Envy enforced discipline in a way, which helped a lot. Sure, the devs could have had that discipline with filed out classes but because envy made sharing code easier, they inherited that process as well.
> … replace a green screen in a team of 20 other programmers…
I was briefly involved with a project that sounds a bit like that — a 2 week training course for current staff, then rewrite everything from data model to U/X in half-the-usual time because someone said OO is more productive.
That project used ENVY/Developer. The staff admin deleted the repo. The staff wouldn't have passed phone screen for Smalltalk work (maybe some would have in 6 or 12 months). When the people don't know the basic tools, that's what matters.
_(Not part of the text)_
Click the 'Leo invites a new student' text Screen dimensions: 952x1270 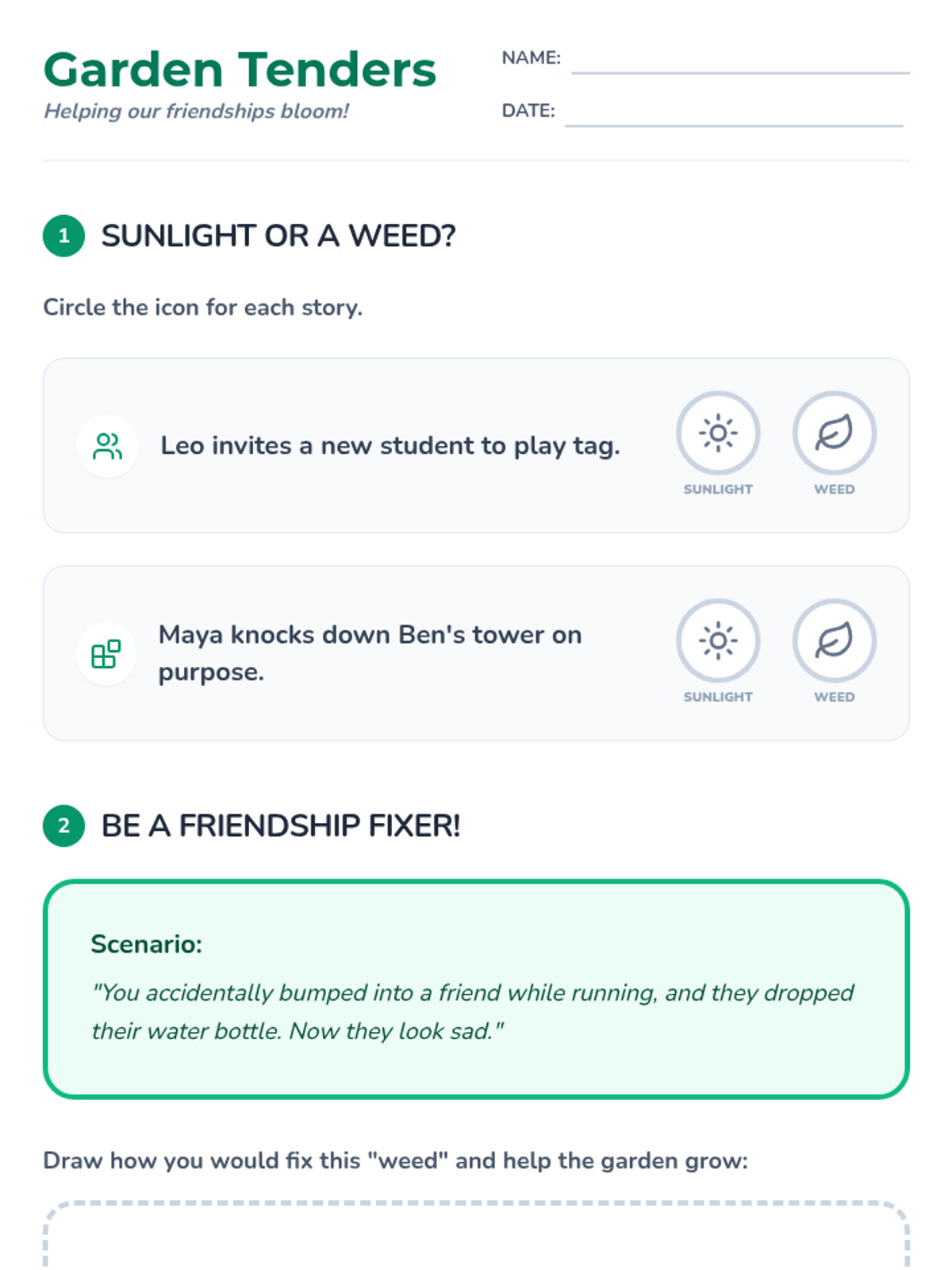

It does help if they know the tools. The main struggle we had wasn't that they weren't smart, most of them were fantastic domain experts who just didn't have that inquisitive tech spark that sets different breeds of IT people apart. There is nothing wrong with being a domain expert who isn't that keen on cutting edge tools, but back then giving them smalltalk was a mistake. VB and powerbuilder were theoretically inferior, but far more productive for guys like that.
All of it was pretty useless compared to using Envy/Developer which was a unique version control system that was based entirely around Smalltalk and collected up your changes in a way that made sense for sharing.
The guys at ParcPlace never seemed to quite understand what we were facing back then - your average departmental programmer trying to replace a green screen in a team of 20 other programmers not only had to cope with a complete change of paradigm for the programming language, but the version control systems were non-existent or useless even compared with simple systems like SCCS. Change logs just didn't cut it when you got past 2 developers.
The vanilla VisualWorks simply didn't scale to multiple users trying to share code. Envy/Developer fixed that (and how! Still the best version control system I have ever used).
The "forever" thing might be an exaggeration, but in practical terms I had a lot of guys destroy images accidentally by over-ridding something in Object or whatever while they were learning and causing havoc for themselves. Trying to piece together their good work from the change log was...effectively impossible until they learned what they were doing due to the total scattergun approach a lot of them used. So perhaps not "forever", but given the time constraints in a normal development environment, it was forever for certain values of forever.